Step 1: Removing duplicate rows ( there could be duplicate rows excluding Row_ID column ).
Step 2: Removing rows for which few values are missing.
Step 3: Remove irrelevant values from each column if any. Validation of all values for a column( order date and ship date value must be in correct date format ). For each entry in dataset ship date >= order date
Step 4: Export the cleaned dataset as a .csv file: prefer UTF-8 encoding.
Step 5: Convert the pre-processed dataset into an SQL file and import it to table named "superstore".
In this module, you will be working on performing data analysis on the pre-processed data from the previous module and conducting Data Analysis using SQL. You will generate queries for given problem statements.
#1. What percentage of total orders were shipped on the same date?
#2. Name top 3 customers with highest total value of orders.
#3. Find the top 5 items with the highest average sales per day.
#4. Write a query to find the average order value for each customer, and rank the customers by their average order value.
#5. Give the name of customers who ordered highest and lowest orders from each city.
#6. What is the most demanded sub-category in the west region?
#7. Which order has the highest number of items? And which order has the highest cumulative value?
#8. Which order has the highest cumulative value?
#9. Which segment’s order is more likely to be shipped via first class?

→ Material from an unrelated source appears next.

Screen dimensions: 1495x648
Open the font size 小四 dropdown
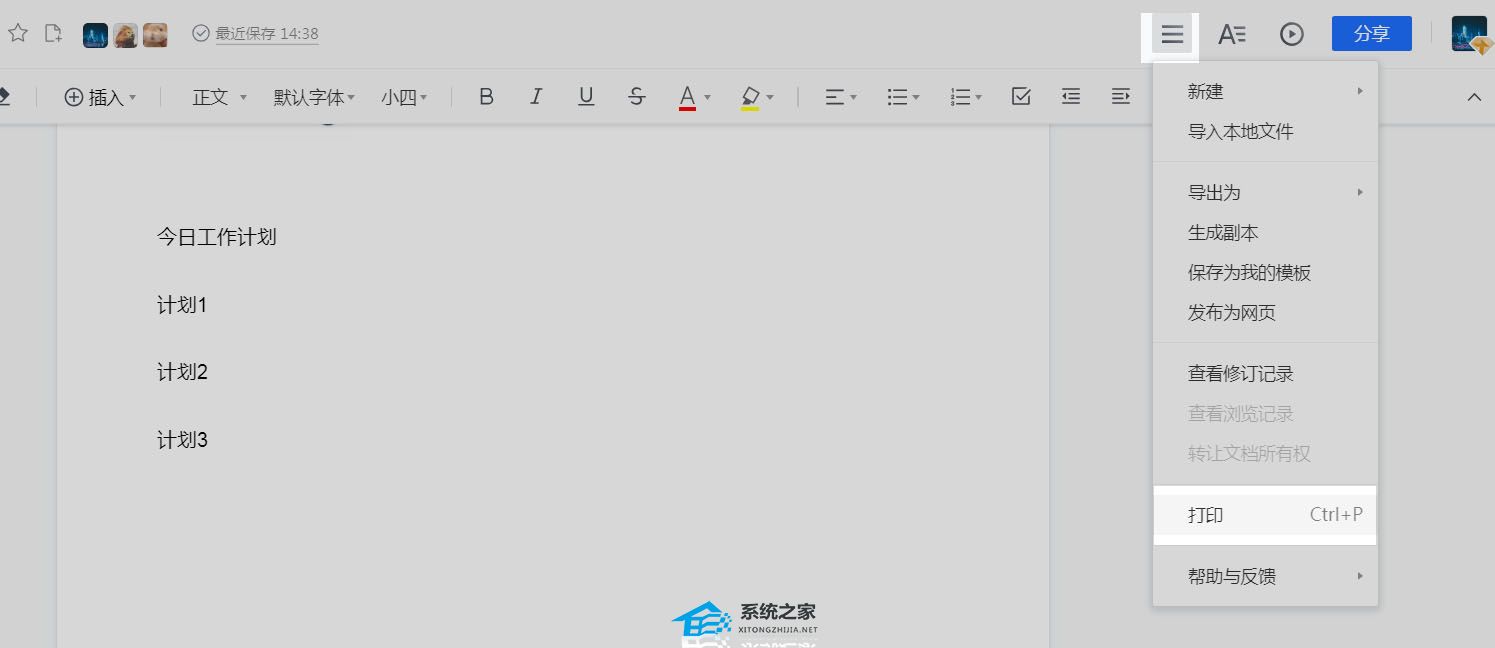coord(404,97)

#10. Which city is least contributing to total revenue?
#11. What is the average time for orders to get shipped after order is placed?
#12. Which segment places the highest number of orders from each state and which segment places the largest individual orders from each state?
#13. Find all the customers who individually ordered on 3 consecutive days where each day’s total order was more than 50 in value. **
#14. Find the maximum number of days for which total sales on each day kept rising.